News that their dance class had overrun a little and they were going to go to Morrision cafe afterwards meant I wouldn't be in too much trouble for being late so I eased off a bit and enjoyed the rest of the walk back to the car.


Back into the trees on the way down, at least there would be no more nice photo opportunities to distract me

Two weeks later I was back again and the weather was even better than my first visit.


Back up out of the trees, clear blue skies and a nice cooling breeze. Perfect!

One of these days my undoubted good luck with the weather is going to run out and I'll eventually get to try out my new waterproofs.


This time the views north to the Rhinns of the Kells were even better.

Last visit I made it to the summit in 1hr 50 minutes, I was determined to beat that this trip and just managed it at 1 hr 45 minutes.


The summit cairn, memorial and Bothy ruins, again!

I had another look for any remains of the Blackburn Botha that crashed not to far from the summit but again found nothing, despite the terrain and vegetation being very flat. It was either cleared away very thoroughly or I have an incorrect grid ref!.


Meickle Multaggert from Cairnsmore of Fleet.

This time I continued over the top of Cairnsmore of Fleet and down the other side to check out the eastern slopes of Eastmans cairn, I figured if a Jet going at full tilt had hit the western side not far from the top then momentum must have carried some of it over onto the other side.


Dropping down the eastern side of Eastman's Cairn.

The trouble with going down the other side of the hill is that I would have to climb the hill all over again once I got down there. At least it would burn off a few more calories and get me a bit fitter even if I found nothing.


The eastern side of Eastman's cairn, if my theory was right there might be some pieces of the Phantom amongst those boulders, if my theory was wrong I would at least be a little fitter by the time I got to the top.Again!

I found a nice spot below an area called 'The nick of the saddle' and sat down to eat my butties,(fish and chip paste again) while I was doing that I scanned the hillside with my binoculars. I didnt spot anything on the hillsdie but further down the fenceline I was following, right at the bottom of the slope was what looked like a piece of wreckage.


Above and Below:-Piece of wreckage I found below Eastman's Cairn.

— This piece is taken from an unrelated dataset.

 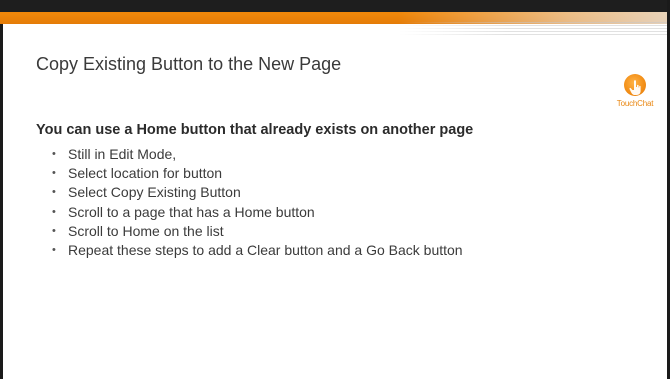 What do you see at coordinates (335, 6) in the screenshot?
I see `header-dark-strip` at bounding box center [335, 6].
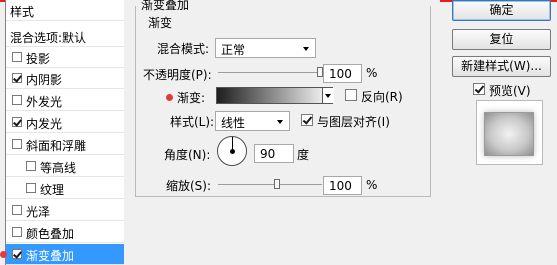  Describe the element at coordinates (65, 10) in the screenshot. I see `styles-header: 样式` at that location.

My theory that a piece of the Phantom might have made it over the ridge and down the other side was however still incorrect as the piece I found was from the
Heinkel 111 and had most likely been blown down here by the wind or dumped here by some idiot souvenier hunter when it became too much of a chore to carry.
In case anyone is wondering how I knew it was from the Heinkel and not the Phantom, the fasteners around the two access holes in the panel were identical to ones I found later at the Heinkel crashsite, so unless Mcdonnel Douglas bought a load of surplus fasteners from Heinkel after the war and then used them in their Phantom Jet then this piece was from the Heinkel.


Halfway up the Eastern side of Eastman's Cairn

A good search around in the boulder fields on the ascent back up yeilded nor more pieces of either plane so I made towards the pieces of Heinkel I found on my previous visit and walked straight onto the Heinkel crashsite. Despite the crash occuring over 70 years ago the area of boulders still looked burnt and is littered with pieces of melted alloy and small parts.


Above and below:-The area where the Heinkel burned out after crashing.

As is usually the case I now found myself running out of time for picking the girls up but luckily I had a phone signal and I received a text to say the competition was finishing later than expected so that gave me that little bit extra time which meant I didn't have to hurry.


By following a line from this cairn which is near the summit to the one in the distance(circled) on Eastmans Cairn you will walk right onto the Heinkel site.

On the way down I bumped into a few people on their way up, so after spending a bit of time having a chat with them I found myself running short of time again.  Of the 8 crashes that have occured on Cairnsmore of Fleet I have now visited 5 of them, the 3 on Eastman's Cairn, and two Ansons below the Clints of the Spout. There are two other Ansons that I don't have a grid ref for and the Botha which I have a grid ref for that is probably wrong.